Singapore Exchange Ltd.’s new chief executive officer Loh Boon Chye faces the challenge of reviving stock trading on Southeast Asia’s biggest bourse as volume growth lags behind Hong Kong.
Loh, 51, will start at SGX on July 14, taking over from Magnus Bocker, the exchange said in a regulatory filing Monday. Bocker, 53, will step down at the end of this month after a 5 1/2-year tenure. Loh was formerly Bank of America Corp.’s head of Asia Pacific global markets.
Loh will lead SGX as it seeks to boost lacklustre equity-trading volume, attract more share sales and fend off competition from international rivals expanding in the city-state. While Bocker helped develop the exchange’s derivatives unit, he also presided over a failed bid for Australia’s bourse operator and two outages that disrupted trading in 2014. SGX shares gained less than 1 percent since Bocker’s arrival in December 2009 through yesterday as the Straits Times Index climbed 22 percent.
“The biggest challenge for the new CEO is how to revive trading in the stock market,” Bernard Aw, a strategist at IG Ltd. in Singapore, said by phone. “They also need to improve their infrastructure to prevent future outages. The trading disruptions last year is really damaging to their reputation.”
SGX shares gained 0.4 percent to S$7.96 as of 3:07 p.m. in Singapore trading. That took its advance this year to 1.9 percent, compared with a 1.7 percent decline in the benchmark gauge.
Average daily turnover on the Singapore bourse rose about 4 percent to S$1.2 billion ($887 million) this year through Monday from a year earlier, according to data compiled by Bloomberg. That compares with Hong Kong, where trading almost doubled to $15.8 billion.
“In a rapidly evolving financial landscape, SGX has to adapt to stay ahead and I look forward to working with the stellar team towards this goal,” Loh, who had a 26-year career in the financial industry after getting his engineering degree from the National University of Singapore, said in the statement.

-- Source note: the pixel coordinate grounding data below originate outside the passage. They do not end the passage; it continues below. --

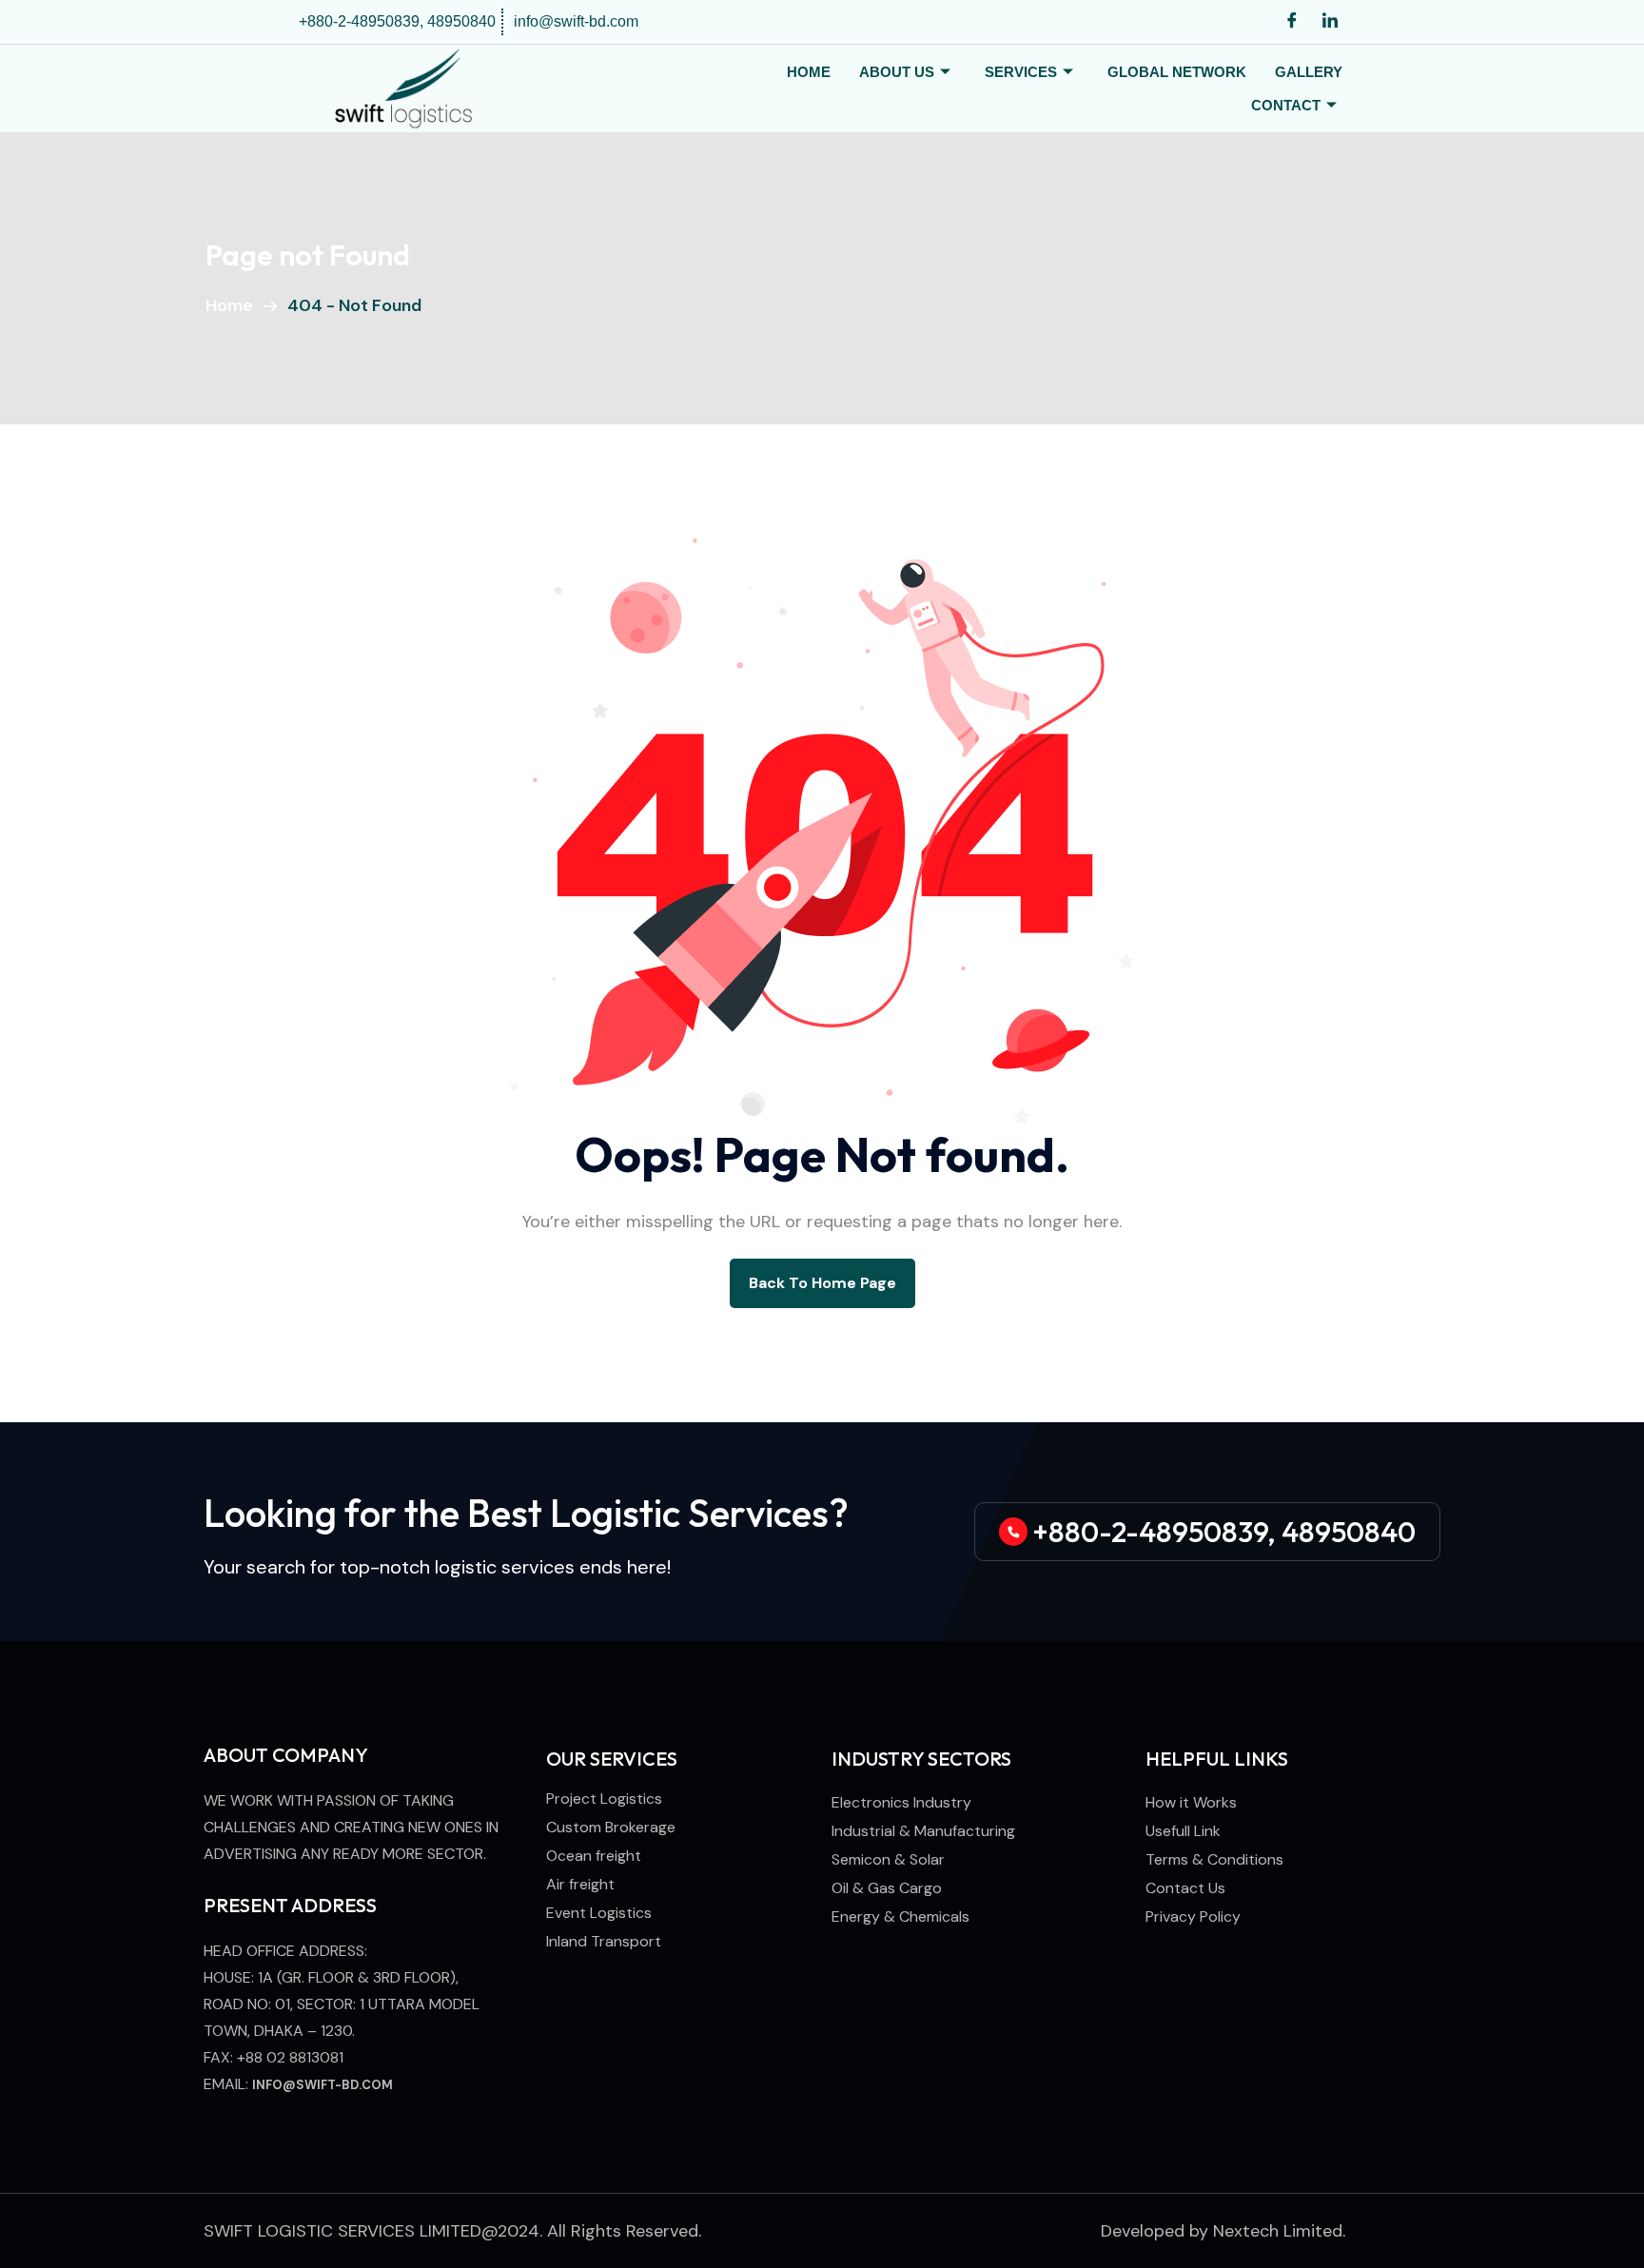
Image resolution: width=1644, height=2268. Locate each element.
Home (809, 72)
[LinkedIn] (1330, 22)
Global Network (1176, 72)
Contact (1286, 105)
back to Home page (822, 1283)
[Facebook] (1292, 22)
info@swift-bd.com (322, 2085)
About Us (896, 72)
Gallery (1308, 72)
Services (1021, 72)
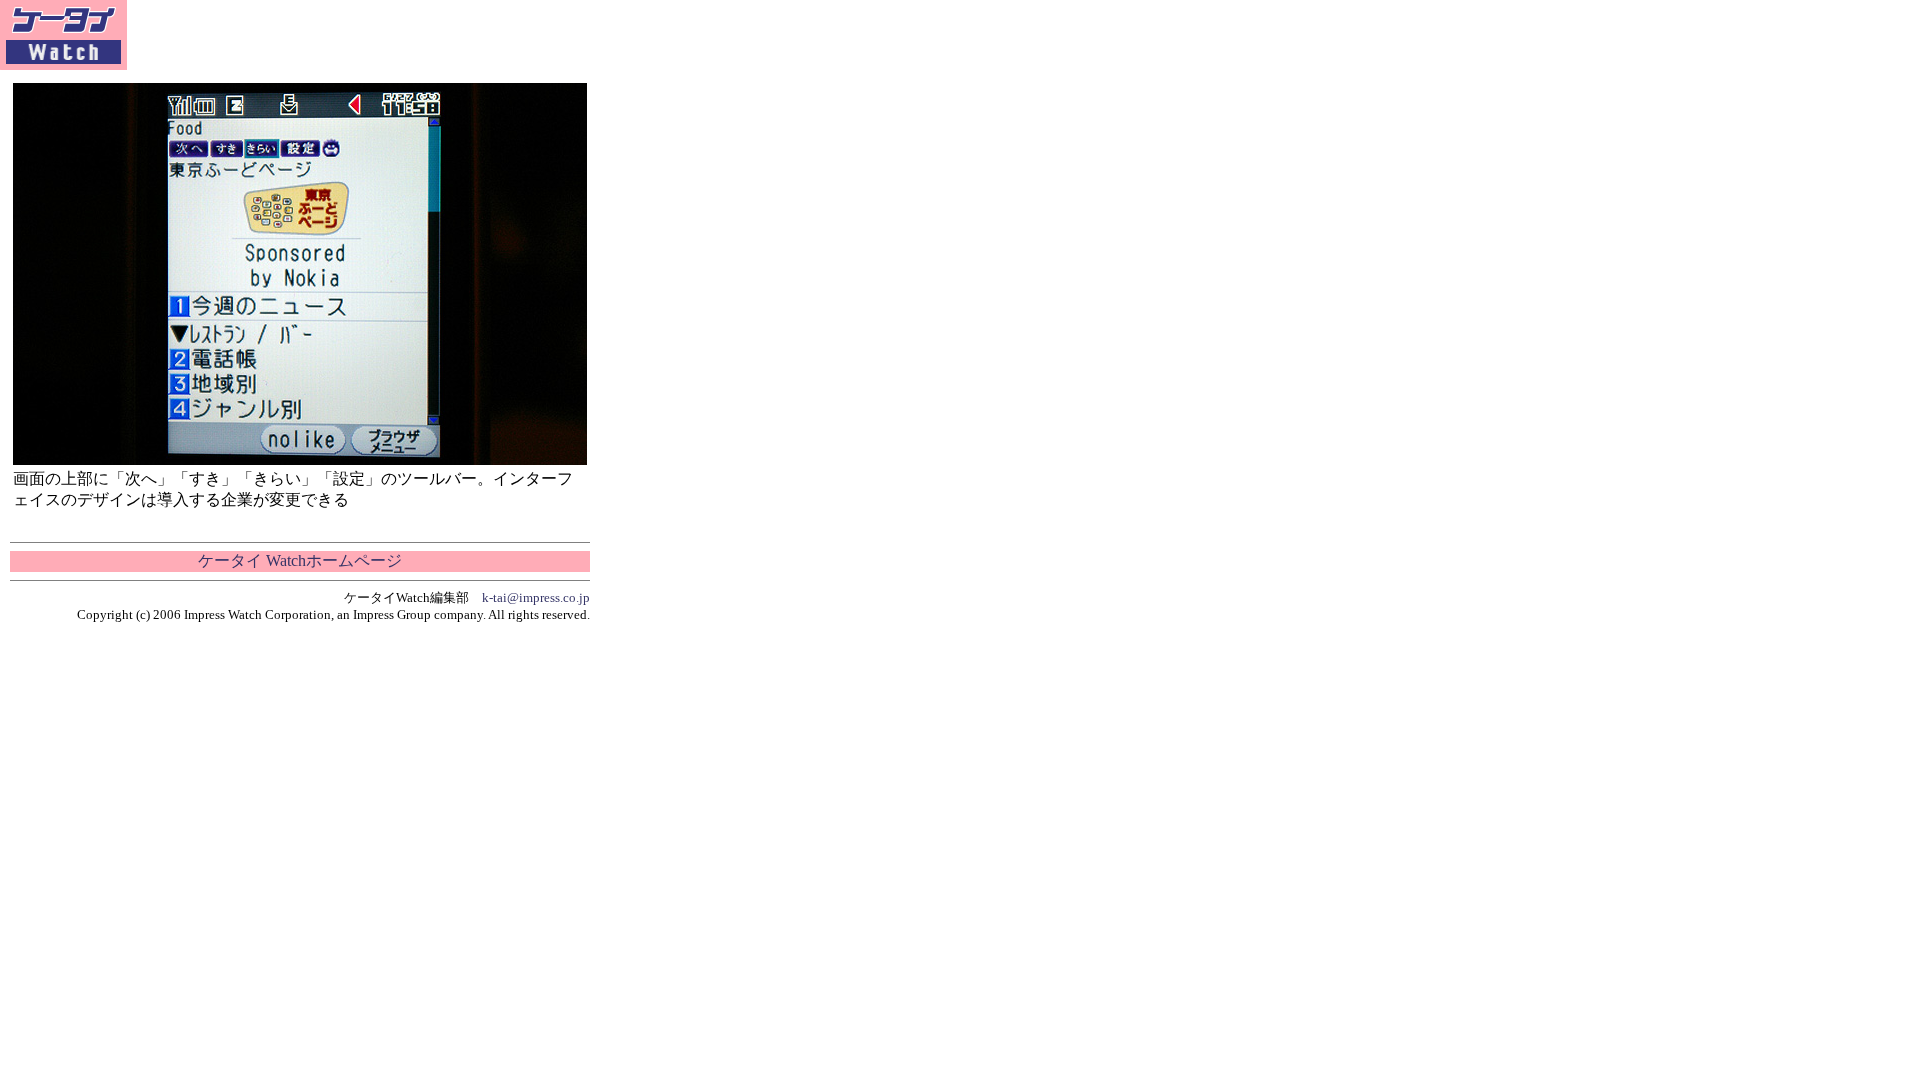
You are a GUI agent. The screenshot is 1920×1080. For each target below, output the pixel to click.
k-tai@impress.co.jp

Singapore’s stock trading activity is still down from the daily average of S$1.5 billion before investors deserted the market after an unexplained $6.9 billion plunge in the value of three commodity companies over three days in October 2013. SGX has been growing its derivatives business, with revenue jumping 52 percent in the quarter ending March 31 as volumes on the FTSE China A-50 Index futures surged.
There’s been a dearth of initial public offerings in the island republic, with only three companies listing so far this year and raising a combined $41 million, down from $721 million a year earlier. While SGX has been successful in attracting listings from real estate investment trusts and energy-related companies, these industries have been out of favor recently, according to Credit Suisse Group AG.
“This is not something that anyone has any control over,” Arjan Van Veen, a Hong Kong-based analyst at Credit Suisse Group AG, said by phone. “The biggest single thing that they can do is continue the structural changes in the equity market. These reforms should lead to higher volumes over the next couple of years.”
As part of efforts to restore investor confidence, SGX cut the standard lot size for equity transactions to 100 shares from 1,000 and required companies on the bourse’s mainboard to have a minimum price of S$0.20 to discourage speculative trading in low-priced shares.
Loh sits on the board of Singapore’s sovereign wealth fund GIC Pte and was a director of the city-state’s stock exchange for almost a decade through 2012. He joined Bank of America in 2012 from Deutsche Bank AG.
Bocker received a bonus of S$2 million in 2014, taking his total remuneration for the year to S$3.78 million, according to the SGX annual report. He received S$4.1 million the year before.
(This story was earlier corrected to remove an extraneous word in the third paragraph.)